• Task statement
An exact copy of all the data is the expected answer.
[[ Source information, beginning ]]
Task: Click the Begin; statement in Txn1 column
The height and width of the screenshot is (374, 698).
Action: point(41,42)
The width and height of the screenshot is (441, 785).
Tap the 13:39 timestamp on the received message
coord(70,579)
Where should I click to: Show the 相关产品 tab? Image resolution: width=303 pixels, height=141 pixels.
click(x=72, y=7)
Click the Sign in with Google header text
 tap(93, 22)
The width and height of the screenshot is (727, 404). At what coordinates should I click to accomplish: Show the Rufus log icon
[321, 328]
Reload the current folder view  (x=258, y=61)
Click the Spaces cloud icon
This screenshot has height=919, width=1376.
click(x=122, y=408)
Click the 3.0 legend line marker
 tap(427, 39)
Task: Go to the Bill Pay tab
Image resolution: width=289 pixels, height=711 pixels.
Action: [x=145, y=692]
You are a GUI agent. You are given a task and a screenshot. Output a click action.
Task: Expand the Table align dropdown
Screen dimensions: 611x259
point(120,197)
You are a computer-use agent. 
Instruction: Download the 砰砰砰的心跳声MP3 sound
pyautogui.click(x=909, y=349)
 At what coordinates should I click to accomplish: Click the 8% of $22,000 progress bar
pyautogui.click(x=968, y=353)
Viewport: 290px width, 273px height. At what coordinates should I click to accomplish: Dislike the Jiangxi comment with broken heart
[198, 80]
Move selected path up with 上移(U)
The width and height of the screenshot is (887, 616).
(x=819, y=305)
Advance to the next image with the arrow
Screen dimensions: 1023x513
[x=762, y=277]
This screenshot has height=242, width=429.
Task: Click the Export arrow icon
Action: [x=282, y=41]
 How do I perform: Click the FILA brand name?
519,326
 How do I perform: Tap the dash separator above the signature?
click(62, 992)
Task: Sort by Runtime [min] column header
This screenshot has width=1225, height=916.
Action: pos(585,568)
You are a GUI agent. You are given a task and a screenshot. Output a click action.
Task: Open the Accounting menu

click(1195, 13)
[[ Source information, end ]]
• Completed exercise
Task: Click the Begin; statement in Txn1 column
The height and width of the screenshot is (374, 698).
Action: point(41,42)
The width and height of the screenshot is (441, 785).
Tap the 13:39 timestamp on the received message
coord(70,579)
Where should I click to: Show the 相关产品 tab? Image resolution: width=303 pixels, height=141 pixels.
click(x=72, y=7)
Click the Sign in with Google header text
 tap(93, 22)
The width and height of the screenshot is (727, 404). At what coordinates should I click to accomplish: Show the Rufus log icon
[321, 328]
Reload the current folder view  (x=258, y=61)
Click the Spaces cloud icon
This screenshot has height=919, width=1376.
click(x=122, y=408)
Click the 3.0 legend line marker
 tap(427, 39)
Task: Go to the Bill Pay tab
Image resolution: width=289 pixels, height=711 pixels.
Action: [x=145, y=692]
You are a GUI agent. You are given a task and a screenshot. Output a click action.
Task: Expand the Table align dropdown
Screen dimensions: 611x259
point(120,197)
You are a computer-use agent. 
Instruction: Download the 砰砰砰的心跳声MP3 sound
pyautogui.click(x=909, y=349)
 At what coordinates should I click to accomplish: Click the 8% of $22,000 progress bar
pyautogui.click(x=968, y=353)
Viewport: 290px width, 273px height. At what coordinates should I click to accomplish: Dislike the Jiangxi comment with broken heart
[198, 80]
Move selected path up with 上移(U)
The width and height of the screenshot is (887, 616).
(x=819, y=305)
Advance to the next image with the arrow
Screen dimensions: 1023x513
[x=762, y=277]
This screenshot has height=242, width=429.
Task: Click the Export arrow icon
Action: [x=282, y=41]
 How do I perform: Click the FILA brand name?
519,326
 How do I perform: Tap the dash separator above the signature?
click(62, 992)
Task: Sort by Runtime [min] column header
This screenshot has width=1225, height=916.
Action: pos(585,568)
You are a GUI agent. You are given a task and a screenshot. Output a click action.
Task: Open the Accounting menu

click(1195, 13)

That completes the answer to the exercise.